Four hundred years ago, four surviving adult Mayflower women (Eleanor Billington, Elizabeth Hopkins, Mary Brewster, and Susanna White) set themselves to the task of preparing a feast to celebrate a successful first harvest in their new homeland.
The previous year, 101-104 men, women, and children sailed for 66 days on the Mayflower from England – first anchoring off Cape Cod and then choosing Plymouth as the site of their first settlement. Of those Mayflower passengers, 41 men signed the Mayflower Compact. Nine of the 41 are our ancestors. Of our nine Mayflower ancestors, five were separatist Pilgrims, one was a non-separatist, two were servants, and one was a Mayflower crew member. About half the passengers, some who were Compact signatories, died during that first winter 1620-1621.
Those that survived built houses and common buildings, planted corn and probably other vegetables, foraged berries and nuts, fished for bass and cod, and hunted turkey and deer. It must have been a busy first spring-summer-fall. Celebrating Thanksgiving wasn’t a new holiday, nor was it specific to early Plymouth.
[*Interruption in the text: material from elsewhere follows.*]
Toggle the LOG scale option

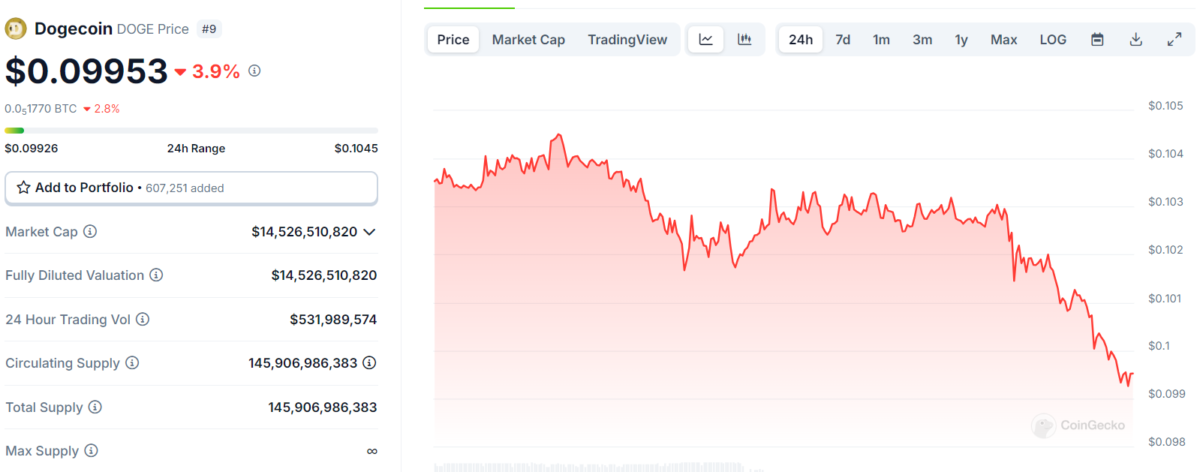(x=1053, y=40)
Colonists in Virginia had celebrated thanks as early as 1607. However, the 1621 Plymouth Thanksgiving was the first time the feast was celebrated as a civil holiday rather than one sanctioned by the Church.
Here are our nine Mayflower ancestors as I understand them right now – research may add more!
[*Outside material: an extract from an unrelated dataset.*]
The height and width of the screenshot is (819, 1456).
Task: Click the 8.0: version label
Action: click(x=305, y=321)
George Soule (1593-1680) was a servant.
James Chilton (1556-1620) was a separatist Pilgrim.
John Alden (1599-1687) was a cooper who signed on as Mayflower crew.
William Mullins (1578-1621) was a non-separatist.
Thomas Rogers (1571-1621) was a separatist Pilgrim.
William Bradford (1590-1657) was a separatist Pilgrim and early governor of Plymouth.
John Howland (1591-1672) was a servant.
John Tilly (1571-1621) was a separatist Pilgrim.
John Goodman (1587-1621) was a separatist Pilgrim.